▶ [Problem to work on] Transcribe the lines from the one containing "Task: Apply СО СДЕЛКАМИ В РАБОТЕ filter" through the one containing "This screenshot has width=1112, height=658.", inclusive, and nothing else.

▶ [Material for the task]
※

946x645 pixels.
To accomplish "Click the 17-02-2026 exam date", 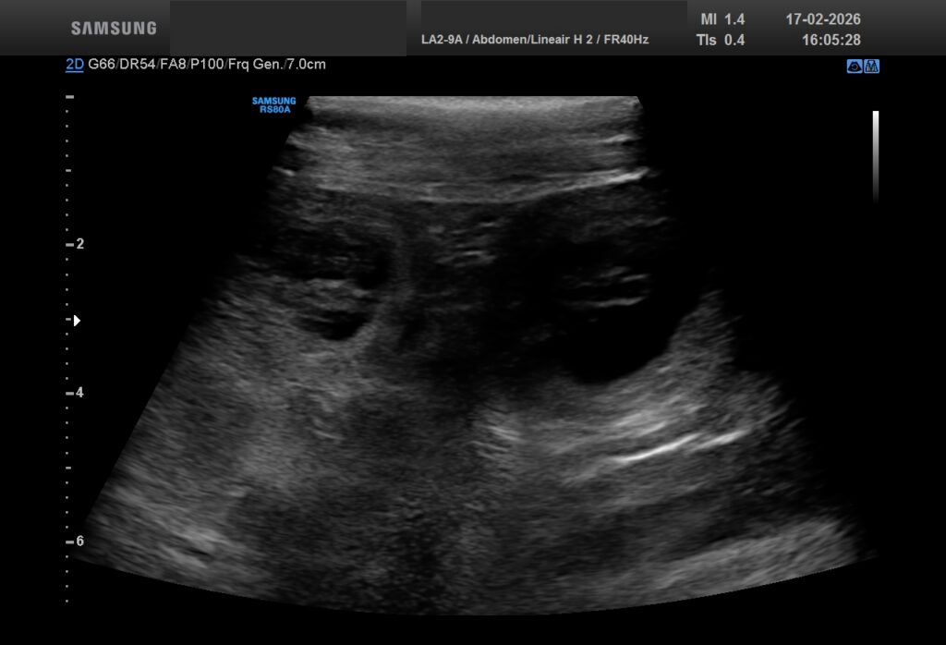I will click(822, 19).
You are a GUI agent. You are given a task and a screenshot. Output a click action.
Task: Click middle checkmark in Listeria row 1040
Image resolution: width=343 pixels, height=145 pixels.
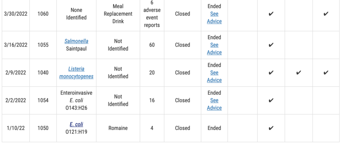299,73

※

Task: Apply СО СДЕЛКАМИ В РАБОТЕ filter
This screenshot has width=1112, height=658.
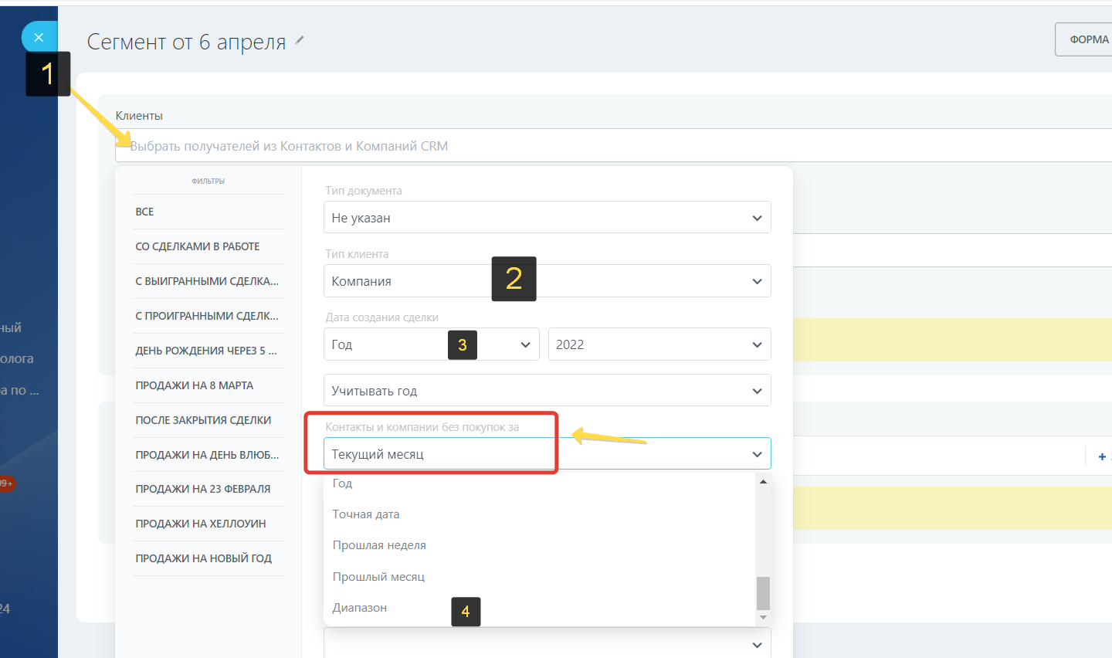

※

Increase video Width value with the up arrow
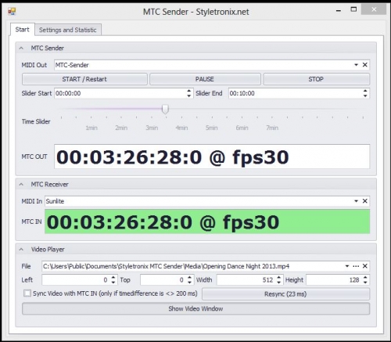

※

▶ [Solution to this problem]
Task: Apply СО СДЕЛКАМИ В РАБОТЕ filter
This screenshot has width=1112, height=658.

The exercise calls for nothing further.